He tratado de exponer la idea de que todo lo institucional remite a ciertas formas de interacción simbólica o discursiva de las cuales surgen poderes deónticos o estructuras normativas; en este caso: cómo debe ser tratado y qué cosas está o no autorizado a hacer cualquier sujeto que tenga la identidad institucional “humano”. Sin embargo, no en todos los contextos en los que se habla de derechos humanos nos obligamos a tratarnos de tal manera que estos derechos existan como hechos institucionales. Indiqué antes que las declaraciones que crean hechos institucionales entrañan siempre una intencionalidad colectiva en la forma del reconocimiento de que las realidades institucionales en cuestión existen y tienen ciertas propiedades sólo en la medida en que otras personas también lo reconozcan así. ¿En qué consiste este misterioso “reconocimiento”? ¿En qué condiciones, de qué forma y en qué medida las instituciones como la de los derechos humanos pueden reconocerse? ¿Qué significa que existan de manera efectiva y no sólo nominal?
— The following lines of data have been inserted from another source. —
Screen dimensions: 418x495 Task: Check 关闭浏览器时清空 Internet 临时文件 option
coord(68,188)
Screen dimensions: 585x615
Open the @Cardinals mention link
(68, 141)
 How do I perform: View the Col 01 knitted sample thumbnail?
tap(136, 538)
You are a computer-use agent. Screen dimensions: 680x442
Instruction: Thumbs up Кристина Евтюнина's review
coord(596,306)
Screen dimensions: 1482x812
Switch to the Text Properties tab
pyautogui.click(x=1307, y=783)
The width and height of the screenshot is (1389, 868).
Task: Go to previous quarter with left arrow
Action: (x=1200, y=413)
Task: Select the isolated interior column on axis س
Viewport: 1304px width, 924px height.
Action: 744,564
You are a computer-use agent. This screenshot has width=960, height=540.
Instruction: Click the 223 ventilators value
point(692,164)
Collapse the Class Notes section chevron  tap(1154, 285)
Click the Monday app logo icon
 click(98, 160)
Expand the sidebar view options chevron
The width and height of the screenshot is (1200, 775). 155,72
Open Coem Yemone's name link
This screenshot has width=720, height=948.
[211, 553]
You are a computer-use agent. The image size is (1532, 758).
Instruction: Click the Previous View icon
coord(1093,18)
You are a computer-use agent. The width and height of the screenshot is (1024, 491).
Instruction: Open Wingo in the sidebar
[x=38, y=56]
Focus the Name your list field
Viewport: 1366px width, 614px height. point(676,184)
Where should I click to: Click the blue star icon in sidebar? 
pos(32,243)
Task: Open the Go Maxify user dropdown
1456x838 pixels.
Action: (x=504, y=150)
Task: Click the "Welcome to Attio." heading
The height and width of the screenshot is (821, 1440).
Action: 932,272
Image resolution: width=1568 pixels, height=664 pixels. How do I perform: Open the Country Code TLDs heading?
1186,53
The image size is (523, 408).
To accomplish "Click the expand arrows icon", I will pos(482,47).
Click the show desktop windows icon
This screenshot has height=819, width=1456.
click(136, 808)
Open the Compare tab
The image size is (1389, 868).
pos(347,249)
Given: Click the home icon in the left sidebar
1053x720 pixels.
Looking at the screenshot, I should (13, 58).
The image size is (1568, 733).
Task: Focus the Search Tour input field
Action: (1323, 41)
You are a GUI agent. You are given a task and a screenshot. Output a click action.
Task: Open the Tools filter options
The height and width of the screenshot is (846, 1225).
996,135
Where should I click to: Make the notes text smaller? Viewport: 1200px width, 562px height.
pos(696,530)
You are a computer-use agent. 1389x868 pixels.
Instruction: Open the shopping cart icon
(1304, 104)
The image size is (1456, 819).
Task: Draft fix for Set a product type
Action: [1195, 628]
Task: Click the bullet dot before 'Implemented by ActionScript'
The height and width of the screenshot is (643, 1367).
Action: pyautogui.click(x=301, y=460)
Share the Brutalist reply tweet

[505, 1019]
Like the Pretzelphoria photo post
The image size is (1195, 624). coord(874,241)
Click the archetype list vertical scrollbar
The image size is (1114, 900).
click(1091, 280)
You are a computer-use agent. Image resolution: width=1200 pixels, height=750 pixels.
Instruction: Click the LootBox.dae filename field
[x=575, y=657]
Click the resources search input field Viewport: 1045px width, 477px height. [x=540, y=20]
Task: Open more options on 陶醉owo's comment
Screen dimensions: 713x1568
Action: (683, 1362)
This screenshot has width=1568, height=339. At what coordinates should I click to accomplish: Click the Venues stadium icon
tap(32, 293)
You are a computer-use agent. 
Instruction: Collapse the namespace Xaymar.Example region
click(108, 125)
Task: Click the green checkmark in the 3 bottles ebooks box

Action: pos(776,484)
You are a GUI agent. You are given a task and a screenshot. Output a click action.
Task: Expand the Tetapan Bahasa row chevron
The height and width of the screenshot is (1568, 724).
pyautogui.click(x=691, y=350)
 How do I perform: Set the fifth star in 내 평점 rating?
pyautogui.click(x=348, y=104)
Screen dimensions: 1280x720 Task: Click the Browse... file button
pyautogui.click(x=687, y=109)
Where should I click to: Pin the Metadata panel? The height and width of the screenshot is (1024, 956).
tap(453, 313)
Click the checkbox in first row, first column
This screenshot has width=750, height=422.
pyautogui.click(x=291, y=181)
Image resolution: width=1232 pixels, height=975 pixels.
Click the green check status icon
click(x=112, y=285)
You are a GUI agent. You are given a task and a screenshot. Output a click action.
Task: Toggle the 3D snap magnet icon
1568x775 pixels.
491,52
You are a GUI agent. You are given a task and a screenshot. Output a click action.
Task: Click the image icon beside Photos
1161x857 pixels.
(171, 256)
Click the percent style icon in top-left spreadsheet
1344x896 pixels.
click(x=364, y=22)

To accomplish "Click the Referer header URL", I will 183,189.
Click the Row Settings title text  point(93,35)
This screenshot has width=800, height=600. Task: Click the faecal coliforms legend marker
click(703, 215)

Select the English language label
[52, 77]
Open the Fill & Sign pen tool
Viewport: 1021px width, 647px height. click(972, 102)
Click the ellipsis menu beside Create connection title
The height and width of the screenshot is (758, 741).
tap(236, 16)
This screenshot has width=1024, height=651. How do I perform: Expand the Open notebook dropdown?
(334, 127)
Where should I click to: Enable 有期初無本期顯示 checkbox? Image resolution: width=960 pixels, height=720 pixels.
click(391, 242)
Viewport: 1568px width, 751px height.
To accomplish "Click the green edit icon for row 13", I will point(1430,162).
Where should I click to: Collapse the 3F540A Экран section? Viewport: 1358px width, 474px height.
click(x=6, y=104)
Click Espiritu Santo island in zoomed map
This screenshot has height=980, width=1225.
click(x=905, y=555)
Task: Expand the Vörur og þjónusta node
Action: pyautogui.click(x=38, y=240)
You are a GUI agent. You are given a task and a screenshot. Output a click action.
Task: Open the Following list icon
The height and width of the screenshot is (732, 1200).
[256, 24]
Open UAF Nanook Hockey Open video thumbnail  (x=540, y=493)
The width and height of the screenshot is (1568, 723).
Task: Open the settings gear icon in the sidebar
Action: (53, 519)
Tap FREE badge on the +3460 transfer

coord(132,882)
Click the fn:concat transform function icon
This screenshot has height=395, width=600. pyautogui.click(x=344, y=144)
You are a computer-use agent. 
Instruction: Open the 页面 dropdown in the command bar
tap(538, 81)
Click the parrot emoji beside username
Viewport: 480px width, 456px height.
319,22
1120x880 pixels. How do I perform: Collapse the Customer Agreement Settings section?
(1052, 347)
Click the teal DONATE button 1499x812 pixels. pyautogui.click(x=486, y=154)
Aquí será de provecho detenernos a considerar cómo plantea Reinach el problema de los actos sociales que tienen la forma de la “prescripción” [Bestimmung], pues con este concepto alude a un fenómeno que incluye lo que Searle denomina “acto de habla declarativo”, pero que es más amplio. Por un lado, ello nos permitirá entender la creación de instituciones en el sentido de Searle como un caso particular del fenómeno de creación del tipo de deberes sin los cuales no sería posible el derecho positivo. En esto se echará de ver que la consignación de los derechos humanos en ordenamientos jurídicos es sólo una de las maneras particulares en las que éstos se convierten en hechos institucionales. Por otro lado, podremos apreciar algunas de las condiciones que hacen posible que las declaraciones sean efectivas en el sentido de aceptadas como válidas por la persona o el grupo de personas que reconocen las funciones de estatus y los poderes deónticos asociados con ellas.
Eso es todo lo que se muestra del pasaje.